>> START PROVIDED INFORMATION

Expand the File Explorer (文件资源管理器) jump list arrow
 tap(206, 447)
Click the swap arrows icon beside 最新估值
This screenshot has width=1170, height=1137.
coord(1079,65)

>> END PROVIDED INFORMATION
>> START PROVIDED INFORMATION

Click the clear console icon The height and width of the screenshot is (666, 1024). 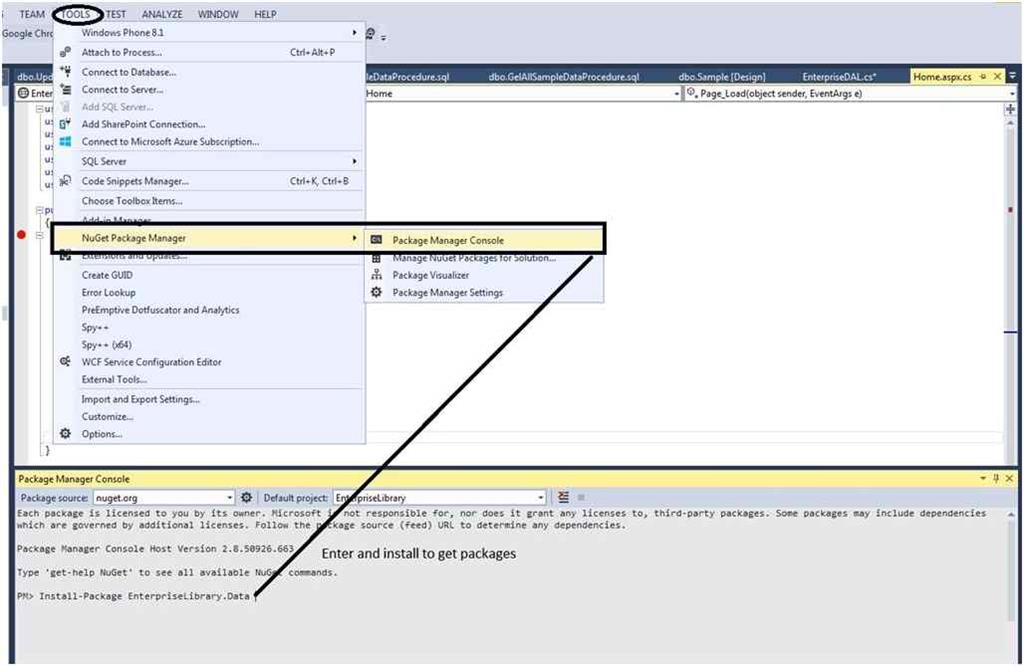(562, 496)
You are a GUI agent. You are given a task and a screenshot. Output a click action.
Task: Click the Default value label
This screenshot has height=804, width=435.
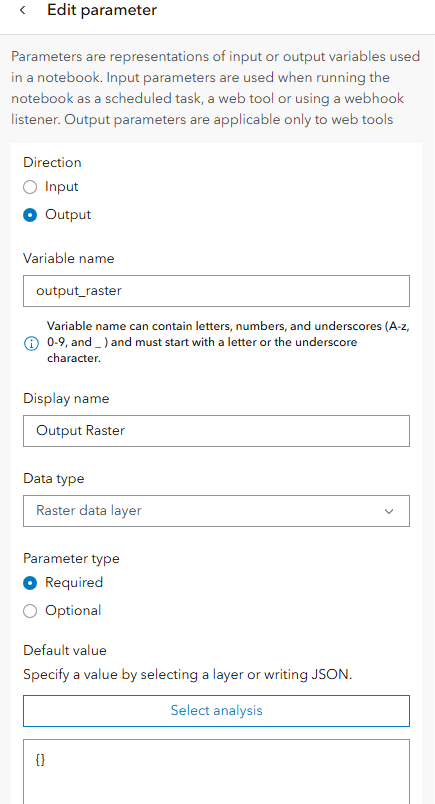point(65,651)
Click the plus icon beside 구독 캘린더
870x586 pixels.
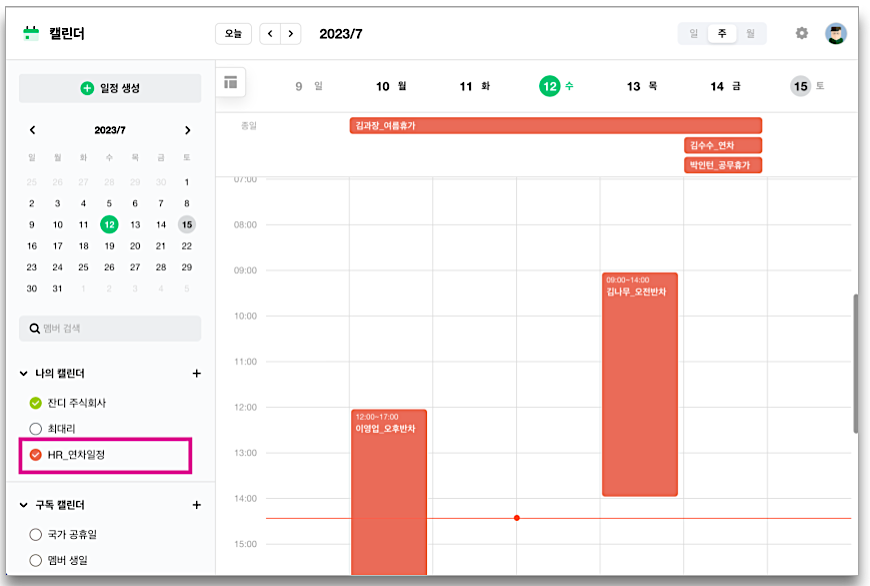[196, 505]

>> END PROVIDED INFORMATION

#### EXERCISE BRIEF
Rewrite the material as a JSON list of strings, one string per line and no blank lines, starting at the line containing "Expand the File" and ending at the line containing "coord(1079,65)".

#### CORRECT OUTPUT
[
  "Expand the File Explorer (文件资源管理器) jump list arrow",
  " tap(206, 447)",
  "Click the swap arrows icon beside 最新估值",
  "This screenshot has width=1170, height=1137.",
  "coord(1079,65)"
]